You can reset your cache by running these this in Terminal: rm
~/Library/Containers/com.mimestream.Mimestream/Data/Library/Application\
Support/Mimestream/Mimestream*

rm -rf
~/Library/Containers/com.mimestream.Mimestream/Data/Library/Application\
Support/Mimestream/Attachments

------
ethanliu
Would you please add the "Quote Select Text" on reply? It used to be a great
Gmail Lab add-on.

Another feature request is to support the vertical split layout, it's more
comfortable for tall screens.

------
jarym
Downloaded and installed. First impressions, very positive. I like clean UIs
and the GMail web interface has become cluttered over time.
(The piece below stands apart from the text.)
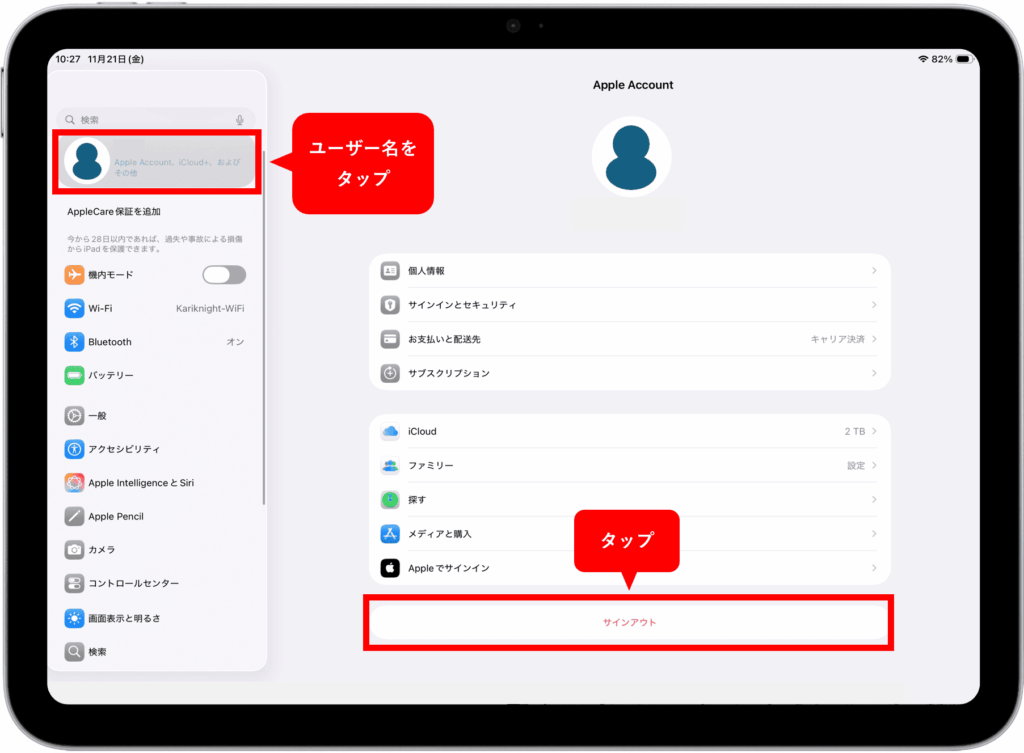Open the iCloud cloud icon row
1024x753 pixels.
pyautogui.click(x=390, y=432)
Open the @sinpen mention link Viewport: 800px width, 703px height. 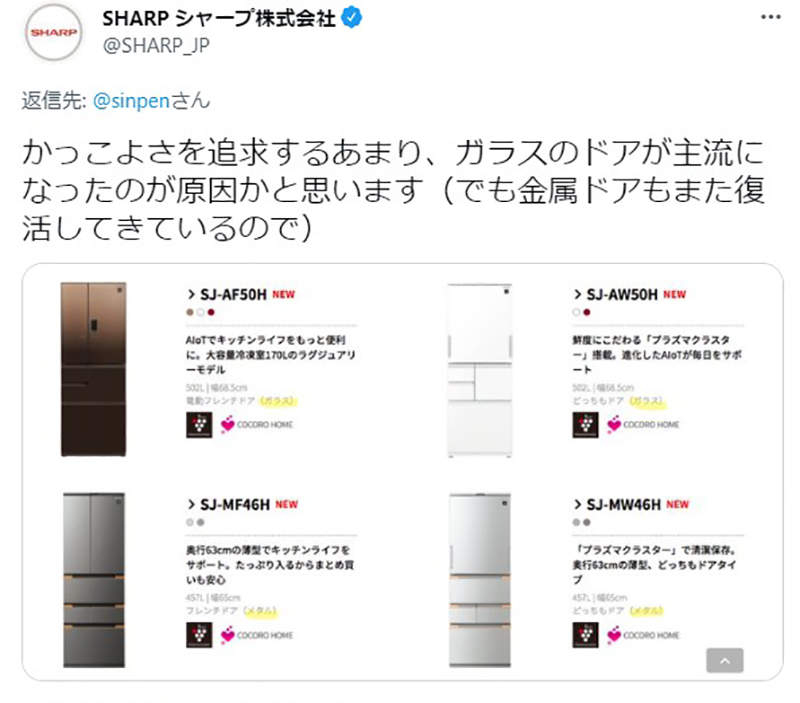click(131, 101)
Excellent work guys. I hope pricing is reasonable and perhaps there's a family
package or something.

------
pantulis
This is great, I'm a heavy G Suite user (I have folders with tens of thousands
of messages) and I'm enjoying the beta: it scrolls like butter!!!! (or has teh
speedy, as greybeard Mac users would say)
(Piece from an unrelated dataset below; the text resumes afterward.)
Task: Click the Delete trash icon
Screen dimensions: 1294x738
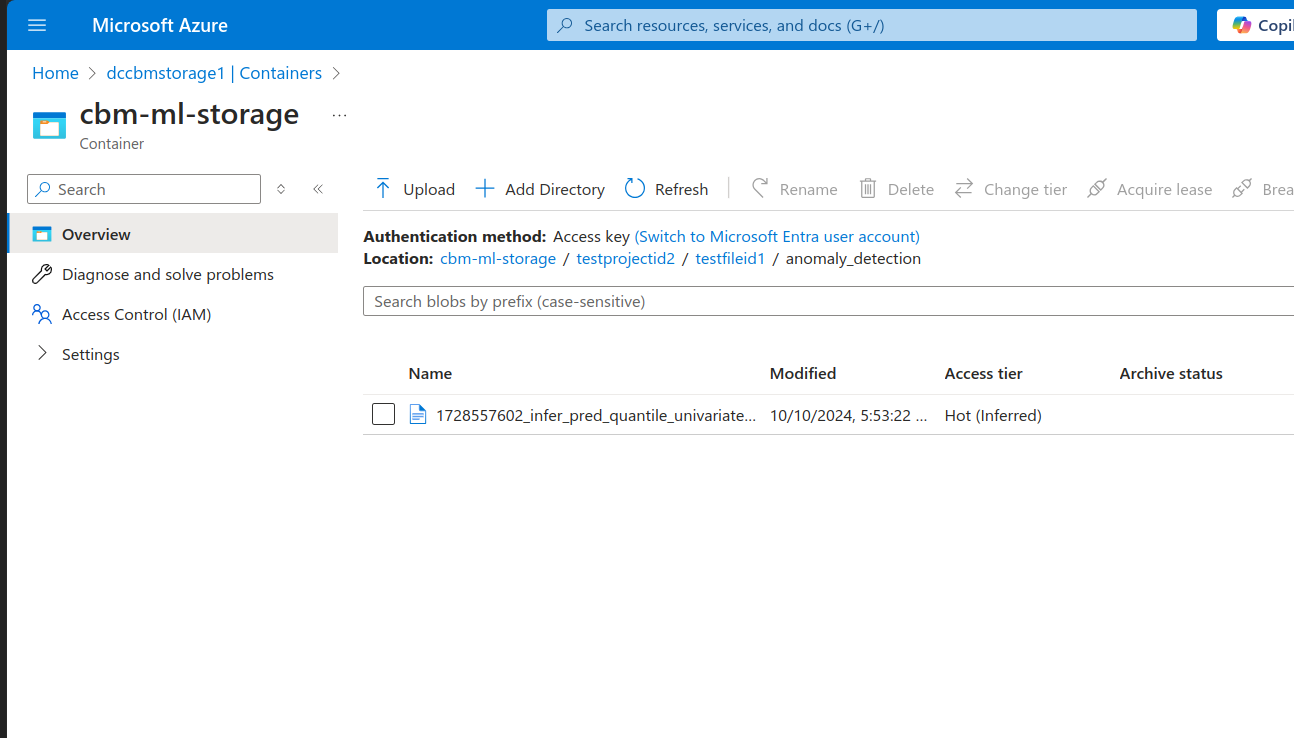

I miss some things, like keyboard shortcuts for jumping to a specific label,
superstars, search items suggestion (for specific GMail filters like
has:attachment), but overall this is really good, and honoring the label
colors is an excellent touch.

Some more advanced features that come to mind would be multiple tabs, deeper
Calendar integration to display inline your schedule when receiving .ics
attachment.

What will the pricing model be?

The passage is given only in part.